→ **DATA FOR THE TASK**:
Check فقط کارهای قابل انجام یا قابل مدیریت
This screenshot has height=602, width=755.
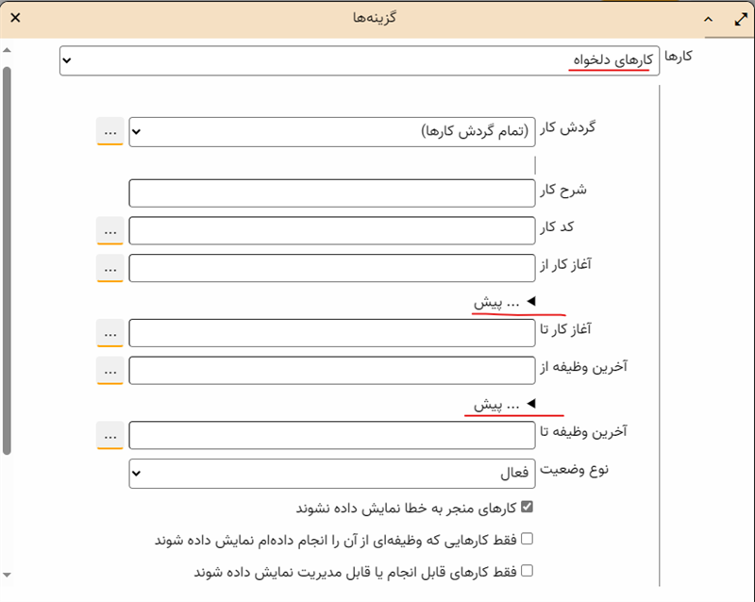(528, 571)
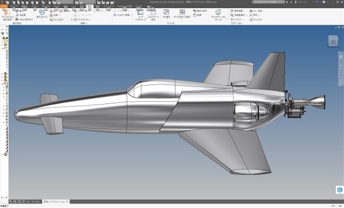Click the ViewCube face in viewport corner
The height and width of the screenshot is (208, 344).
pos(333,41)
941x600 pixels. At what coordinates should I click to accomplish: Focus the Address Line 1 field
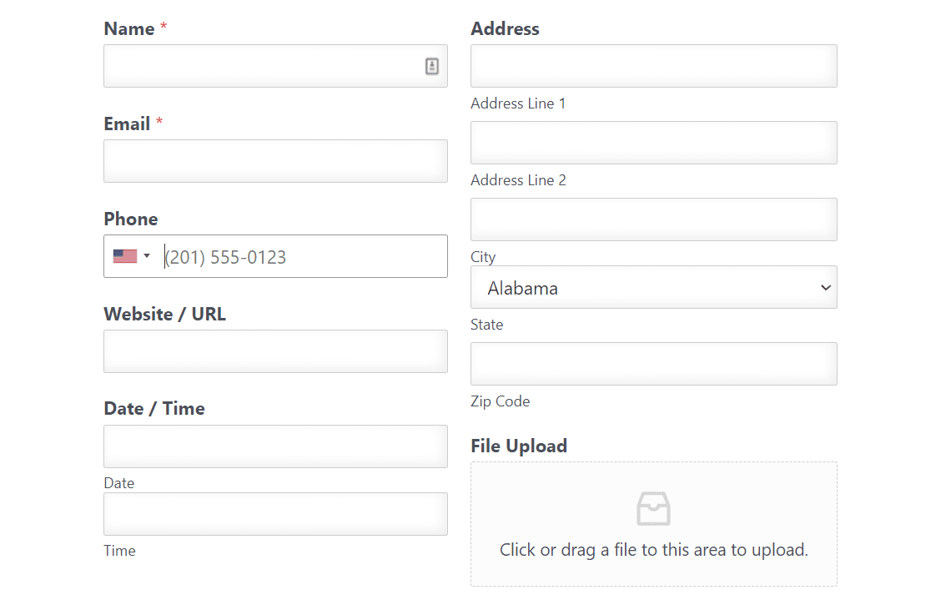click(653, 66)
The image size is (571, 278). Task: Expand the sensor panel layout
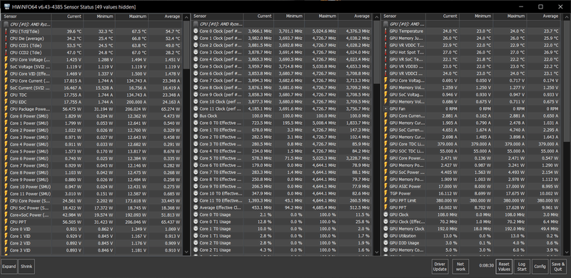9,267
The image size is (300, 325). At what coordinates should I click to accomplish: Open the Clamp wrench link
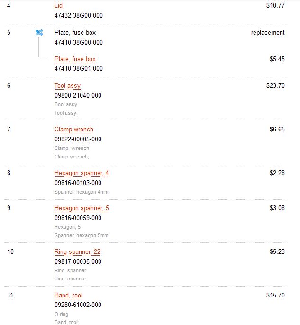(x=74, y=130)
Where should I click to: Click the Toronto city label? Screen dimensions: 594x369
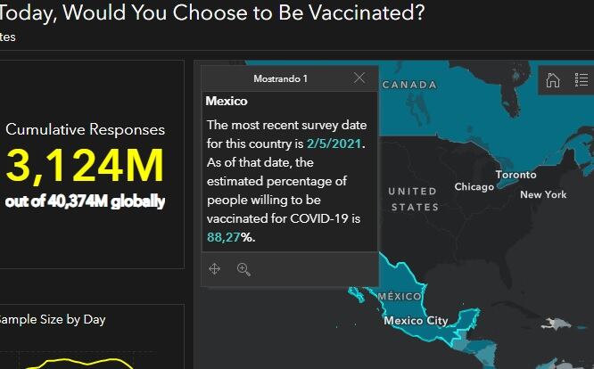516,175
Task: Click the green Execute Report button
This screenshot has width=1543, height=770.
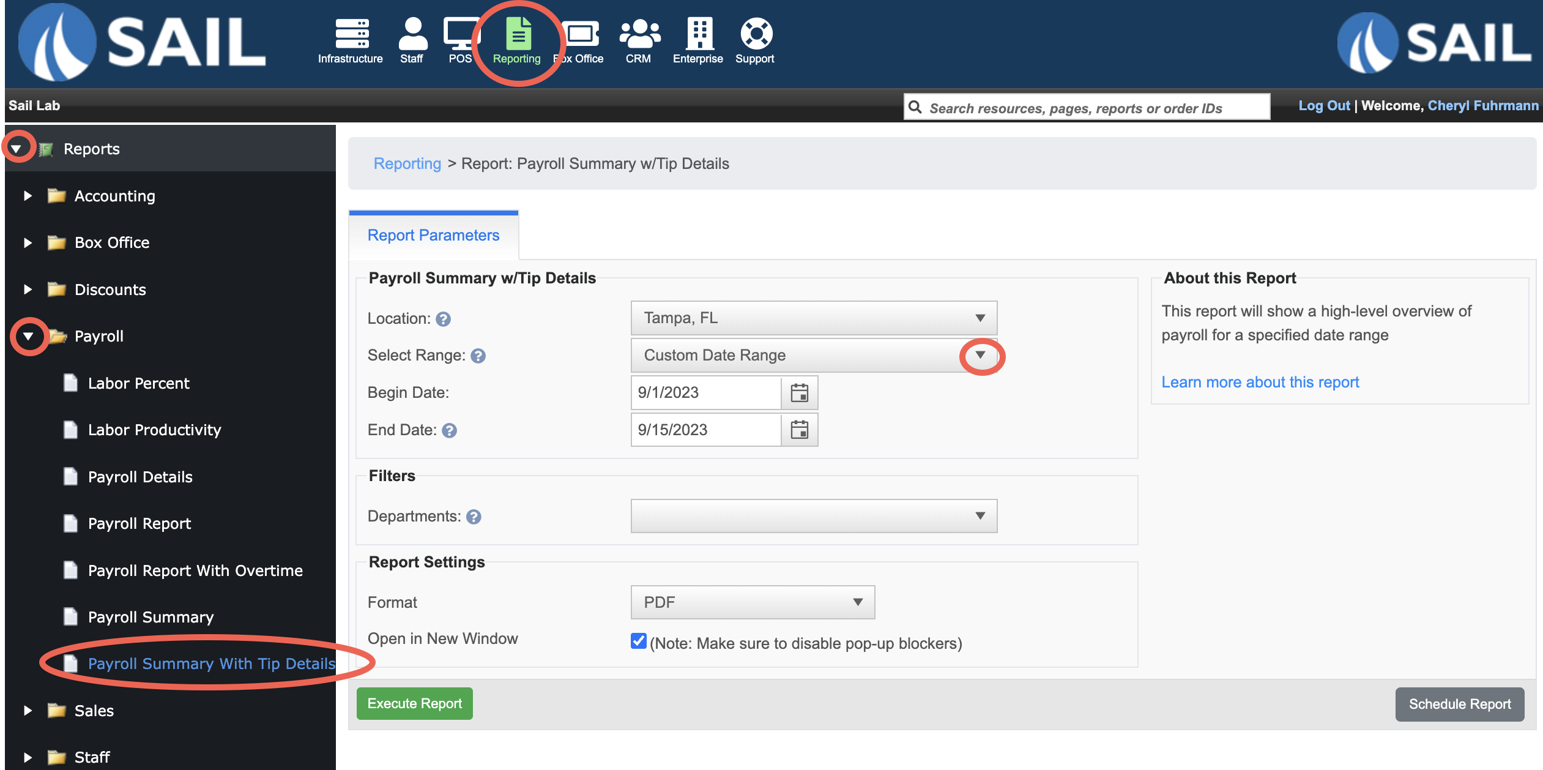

---

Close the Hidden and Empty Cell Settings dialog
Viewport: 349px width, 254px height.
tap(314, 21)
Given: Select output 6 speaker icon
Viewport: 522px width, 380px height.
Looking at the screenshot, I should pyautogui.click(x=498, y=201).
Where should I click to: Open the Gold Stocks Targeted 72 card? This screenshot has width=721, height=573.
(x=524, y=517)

→ **AIM**: Please render the listing between the lines holding "Check فقط کارهای قابل انجام یا قابل مدیریت" and "This screenshot has width=1543, height=770.", inclusive, as a Markdown table with the columns Row and Line, skipping blank lines. Omit the pictures from your answer.

→ **THE RESULT**:
| Row | Line |
|---|---|
| 1 | Check فقط کارهای قابل انجام یا قابل مدیریت |
| 2 | This screenshot has height=602, width=755. |
| 3 | (528, 571) |
| 4 | Click the ViewCube face in viewport corner |
| 5 | The height and width of the screenshot is (208, 344). |
| 6 | pos(333,41) |
| 7 | 941x600 pixels. At what coordinates should I click to accomplish: Focus the Address Line 1 field |
| 8 | click(653, 66) |
| 9 | The image size is (571, 278). Task: Expand the sensor panel layout |
| 10 | 9,267 |
| 11 | The image size is (300, 325). At what coordinates should I click to accomplish: Open the Clamp wrench link |
| 12 | (x=74, y=130) |
| 13 | Where should I click to: Click the Toronto city label? Screen dimensions: 594x369 |
| 14 | 516,175 |
| 15 | Task: Click the green Execute Report button |
| 16 | This screenshot has width=1543, height=770. |